There is also an example Grafana dashboard you can modify for your needs in the Grafana section.

Grafana dashboard

In this blog post we will go over the different types of metrics and how we can use them in our advantage.

Metrics

Our operator exposes the following metrics:

  • healthcheck_response_codes: counter
  • healthcheck_response_time: gauge
  • healthcheck_status: gauge

Getting the Most from Your Metrics

Now that we have established the types of metrics our operator exposes, let's delve into how they can be utilized effectively.

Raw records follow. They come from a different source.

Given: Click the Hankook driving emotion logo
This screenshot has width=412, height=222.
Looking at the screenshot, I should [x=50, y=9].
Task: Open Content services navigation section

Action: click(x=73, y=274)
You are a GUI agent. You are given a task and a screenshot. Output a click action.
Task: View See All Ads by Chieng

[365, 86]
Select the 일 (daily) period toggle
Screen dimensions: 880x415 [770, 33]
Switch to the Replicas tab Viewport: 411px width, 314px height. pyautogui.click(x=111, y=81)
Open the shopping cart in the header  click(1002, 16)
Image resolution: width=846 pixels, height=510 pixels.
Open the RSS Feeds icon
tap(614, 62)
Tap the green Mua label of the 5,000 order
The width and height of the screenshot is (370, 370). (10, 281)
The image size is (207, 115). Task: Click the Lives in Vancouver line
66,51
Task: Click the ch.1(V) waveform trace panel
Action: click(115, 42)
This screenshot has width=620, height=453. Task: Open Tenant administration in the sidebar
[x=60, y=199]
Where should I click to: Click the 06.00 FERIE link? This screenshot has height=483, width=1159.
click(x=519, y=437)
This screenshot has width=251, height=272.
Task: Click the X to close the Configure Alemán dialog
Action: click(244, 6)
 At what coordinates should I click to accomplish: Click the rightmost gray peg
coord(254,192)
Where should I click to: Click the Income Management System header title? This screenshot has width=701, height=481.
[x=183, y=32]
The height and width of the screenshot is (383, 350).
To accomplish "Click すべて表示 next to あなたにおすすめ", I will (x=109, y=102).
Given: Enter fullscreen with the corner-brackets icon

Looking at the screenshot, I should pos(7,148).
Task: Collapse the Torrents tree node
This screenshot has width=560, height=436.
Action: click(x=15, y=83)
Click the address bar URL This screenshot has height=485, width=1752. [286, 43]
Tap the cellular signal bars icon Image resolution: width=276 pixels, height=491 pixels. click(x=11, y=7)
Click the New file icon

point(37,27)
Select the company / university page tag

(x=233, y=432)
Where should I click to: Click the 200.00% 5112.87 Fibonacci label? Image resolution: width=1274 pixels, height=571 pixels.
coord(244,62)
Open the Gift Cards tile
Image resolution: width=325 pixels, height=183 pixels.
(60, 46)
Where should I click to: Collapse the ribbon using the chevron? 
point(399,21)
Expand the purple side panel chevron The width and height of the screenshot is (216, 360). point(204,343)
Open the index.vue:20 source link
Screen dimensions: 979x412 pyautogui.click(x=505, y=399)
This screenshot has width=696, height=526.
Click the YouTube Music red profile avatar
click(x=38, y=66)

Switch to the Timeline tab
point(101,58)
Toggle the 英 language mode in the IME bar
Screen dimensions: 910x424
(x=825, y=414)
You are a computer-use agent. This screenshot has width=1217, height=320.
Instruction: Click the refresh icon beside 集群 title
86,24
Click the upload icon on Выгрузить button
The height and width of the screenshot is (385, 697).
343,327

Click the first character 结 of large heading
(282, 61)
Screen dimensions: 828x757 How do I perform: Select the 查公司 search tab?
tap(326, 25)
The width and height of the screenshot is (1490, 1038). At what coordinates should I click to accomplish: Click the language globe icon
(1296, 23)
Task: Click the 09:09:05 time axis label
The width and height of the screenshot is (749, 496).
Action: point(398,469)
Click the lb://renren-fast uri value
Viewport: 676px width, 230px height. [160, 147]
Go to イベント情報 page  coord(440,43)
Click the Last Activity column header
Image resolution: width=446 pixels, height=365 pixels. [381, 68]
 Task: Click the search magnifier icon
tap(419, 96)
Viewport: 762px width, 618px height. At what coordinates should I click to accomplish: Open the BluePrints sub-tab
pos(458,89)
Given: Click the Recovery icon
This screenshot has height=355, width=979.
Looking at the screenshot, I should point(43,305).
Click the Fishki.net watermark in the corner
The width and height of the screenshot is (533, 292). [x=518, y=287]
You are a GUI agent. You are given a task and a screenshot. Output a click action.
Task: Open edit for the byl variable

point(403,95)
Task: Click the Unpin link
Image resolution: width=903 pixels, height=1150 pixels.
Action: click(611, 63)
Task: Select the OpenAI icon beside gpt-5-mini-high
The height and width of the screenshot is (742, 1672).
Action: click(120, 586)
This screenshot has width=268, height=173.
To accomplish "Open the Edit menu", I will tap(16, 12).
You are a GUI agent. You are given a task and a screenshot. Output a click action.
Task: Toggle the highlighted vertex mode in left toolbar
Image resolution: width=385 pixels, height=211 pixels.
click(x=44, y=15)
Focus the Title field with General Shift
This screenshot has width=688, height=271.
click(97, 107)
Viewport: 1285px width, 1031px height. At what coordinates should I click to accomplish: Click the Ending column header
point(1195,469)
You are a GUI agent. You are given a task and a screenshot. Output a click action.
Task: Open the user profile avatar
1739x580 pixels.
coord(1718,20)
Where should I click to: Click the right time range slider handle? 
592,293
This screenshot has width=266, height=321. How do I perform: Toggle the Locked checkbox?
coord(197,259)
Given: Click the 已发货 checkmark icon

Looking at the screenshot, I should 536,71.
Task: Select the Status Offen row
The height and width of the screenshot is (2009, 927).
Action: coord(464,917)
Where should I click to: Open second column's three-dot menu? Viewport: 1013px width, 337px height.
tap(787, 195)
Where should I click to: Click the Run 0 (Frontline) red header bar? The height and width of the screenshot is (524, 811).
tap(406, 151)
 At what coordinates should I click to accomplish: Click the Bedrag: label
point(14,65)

  • healthcheck_response_codes: This counter type metric provides a wealth of data regarding the HTTP response codes received by the HealthCheck. Tracking and visualizing these codes over time can provide us insights into the behaviour and performance of the service being monitored. For instance, an unexpected increase in 4xx or 5xx codes could indicate issues with the target service.

In our Grafana dashboard, we can create panels to represent these metrics in a time series graph. We can also leverage Grafana's alerting system to set thresholds for specific response codes, sending notifications if these thresholds are breached.

  • healthcheck_response_time: A gauge metric like healthcheck_response_time gives us the ability to measure the responsiveness of the target. By tracking this over time, we can detect slowdowns or performance issues which may not result in total service failure but could degrade the user experience.

In Grafana, we can visualize this data using line charts or heatmaps. This would make it easier to spot trends or potential anomalies. Additionally, setting up alerts based on response time can help us take proactive measures before an issue escalates.

  • healthcheck_status: The healthcheck_status gauge is a simple yet effective way to monitor the availability of the target service. When the target is UP, it represents 1, and when it's DOWN, it's 0.

In our Grafana dashboard, we could use a single stat panel to represent the status of our service. With Grafana's alerting functionality, we could set up alerts to notify us when the status gauge hits 0, indicating that the service is down, or you can use our integrated NotificationRule CRD to setup alerts with Slack directly.

Conclusion

With the integration of Prometheus and Grafana with our Health Check Operator, we have a powerful and flexible system for monitoring our services. By fully utilising these metrics and understanding their potential, we can create dynamic and informative dashboards that not only give us visibility into our services but also enable us to proactively address issues.

We hope this blog post has given you some insights on how to best utilise these metrics with Grafana.

Don't hesitate to tweak and adapt the provided Grafana dashboard according to your needs. Happy monitoring!